Фонд Елены Образцовой и издательство «Бослен» вступили в год 85-летия со дня рождения Елены Васильевны Образцовой изданием двухтомника Михаила Пащенко «Оперный бал Елены Образцовой. Документальная биография». Автор – филолог и музыкальный критик – создал жизнеописание нашей выдающейся оперной певицы на основе материалов её огромного архива.

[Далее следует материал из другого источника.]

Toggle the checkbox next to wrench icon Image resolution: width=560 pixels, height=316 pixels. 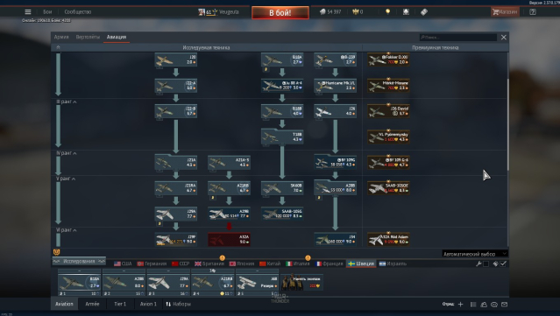(486, 263)
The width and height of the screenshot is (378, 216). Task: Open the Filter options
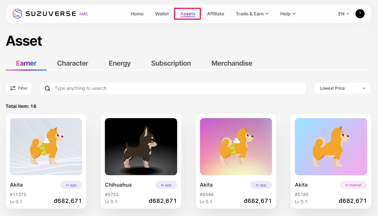(19, 88)
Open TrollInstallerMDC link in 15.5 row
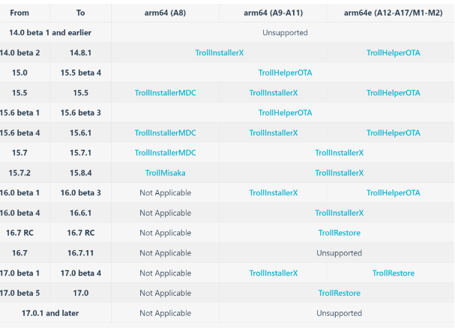This screenshot has width=455, height=328. (x=165, y=93)
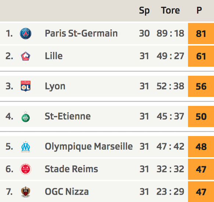Screen dimensions: 214x202
Task: Click the P points column header
Action: click(199, 10)
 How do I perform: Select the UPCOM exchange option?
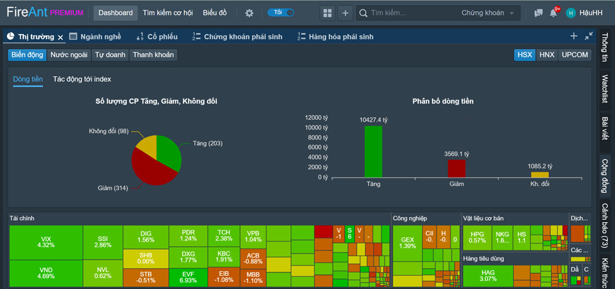(575, 55)
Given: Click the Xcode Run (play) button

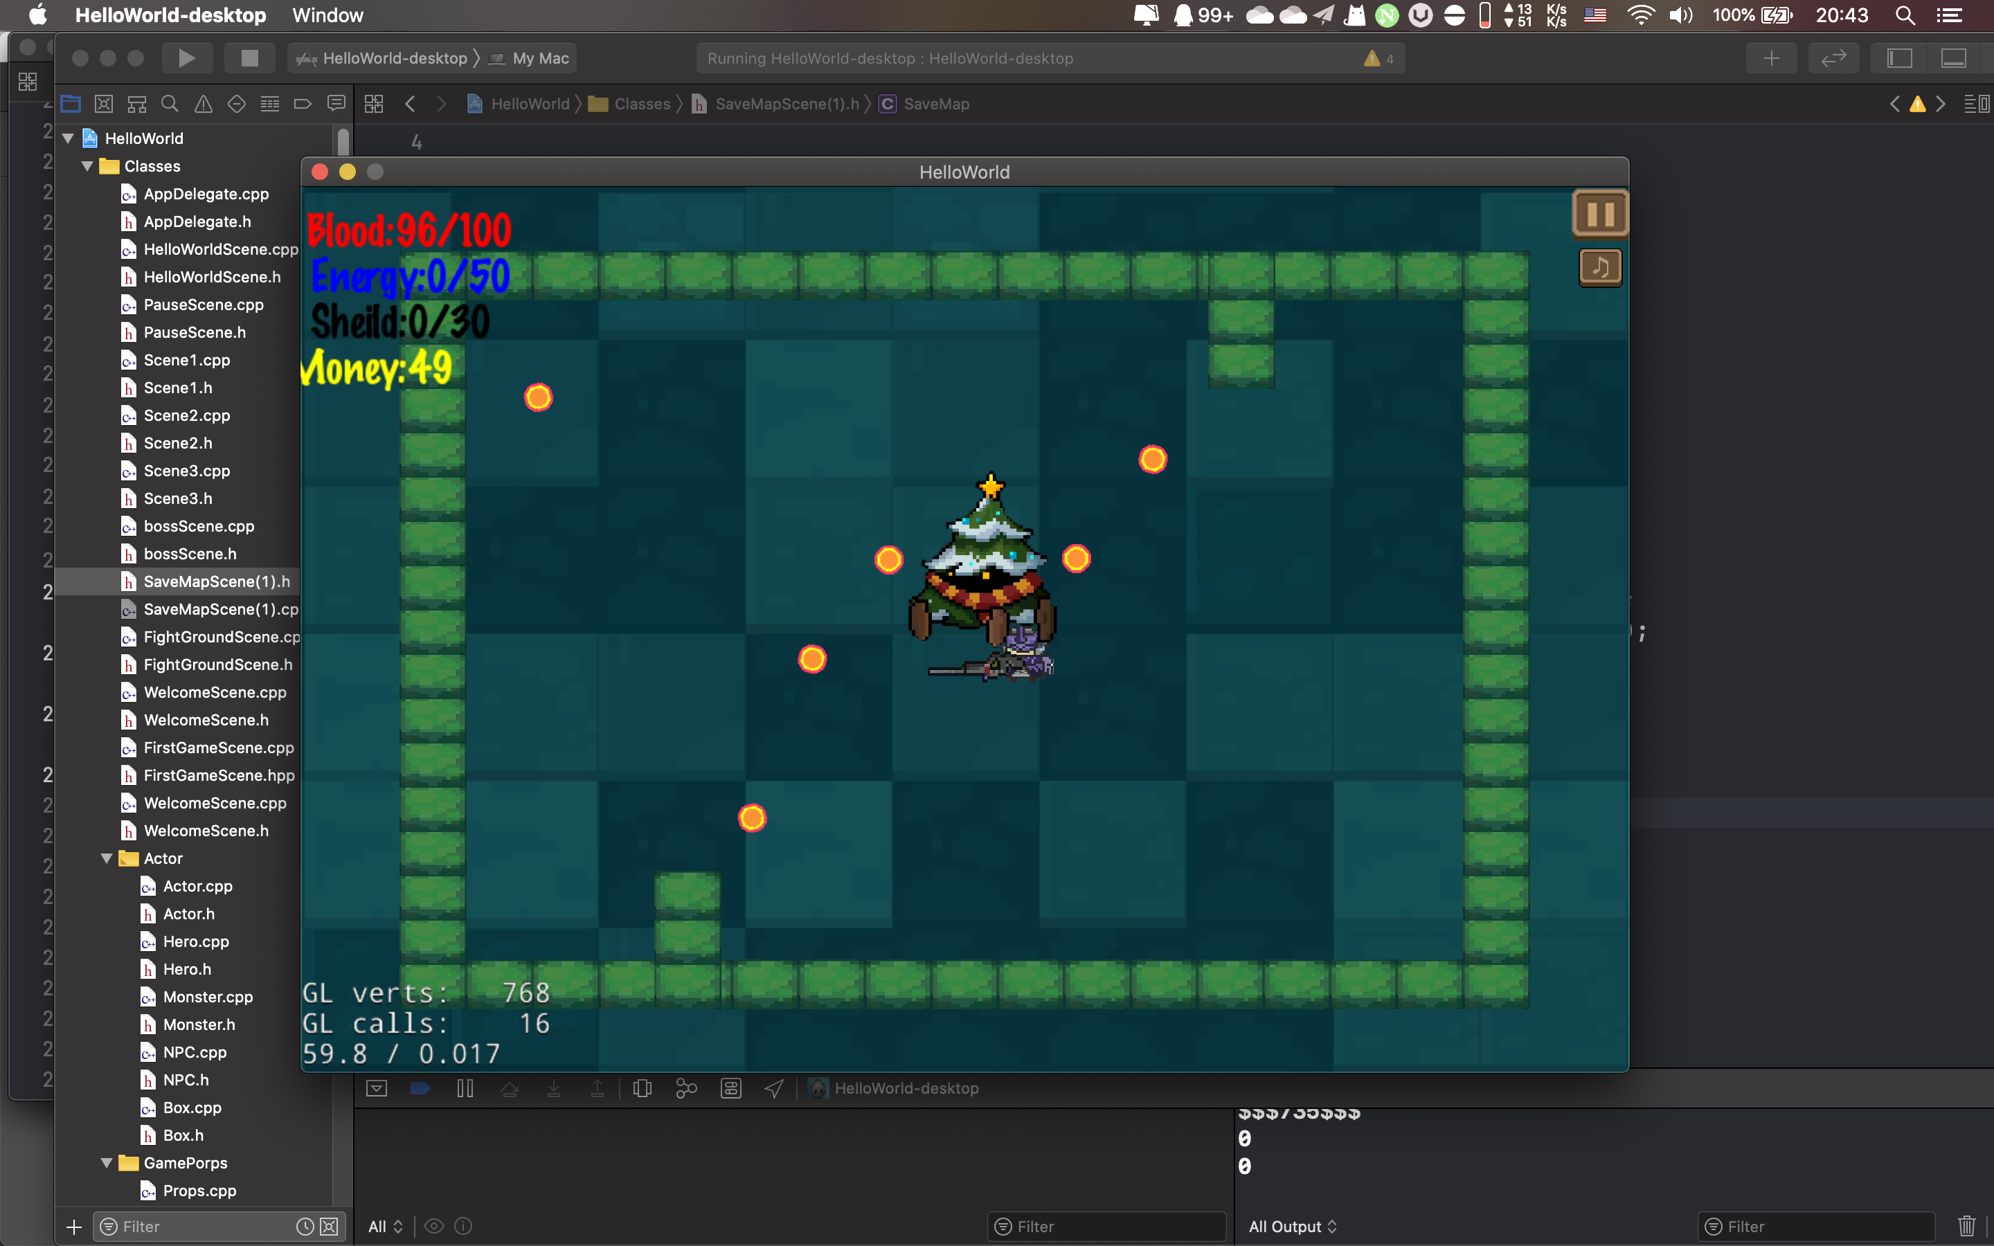Looking at the screenshot, I should (x=186, y=59).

Впервые после работ о Шаляпине в свет является научно документированное исследование жизни и творчества российского оперного певца. Объём издания (1000 страниц!) обусловлен массой вовлечённого в повествование уникального материала. Это выдержки из дневников и писем Образцовой, писем к ней, рассказов её друзей и коллег, ярких критических статей, как хвалебных, так и разгромных, а также около 700 фотографий.
Тщательно прорисован долгий и насыщенный творческий путь героини, переданы масштаб и захватывающая положительная энергия её личности. В книге много неизвестных подробностей о становлении и течении карьеры Образцовой в СССР и на Западе, о клановой борьбе в Большом театре (и, разумеется, вся документально подтверждаемая сегодня правда об отношениях с Галиной Павловной Вишневской). Всё важно, всё интересно для истории культуры нашей страны.
Издательство «Бослен» подало очень трудную для воплощения книгу, как всегда, на высочайшем уровне – сообразно замыслу, красиво и солидно. Так, как, без сомнений, понравилось бы и самой героине. Проект Фонда Елены Образцовой осуществлен на благотворительной основе: без выплаты авторского гонорара и прибыли с продаж.
Предлагаем читателям фрагмент из главы об американской карьере Е.В. Образцовой.
Тигрица лакомится ягнёнком
В сентябре 1977-го Опера Сан-Франциско открывала 55-й сезон. Ему старались придать юбилейный блеск. На открытии ставилась «Адриенна Лекуврёр» Франческо Чилеа с дуэтом Ренаты Скотто и Елены Образцовой.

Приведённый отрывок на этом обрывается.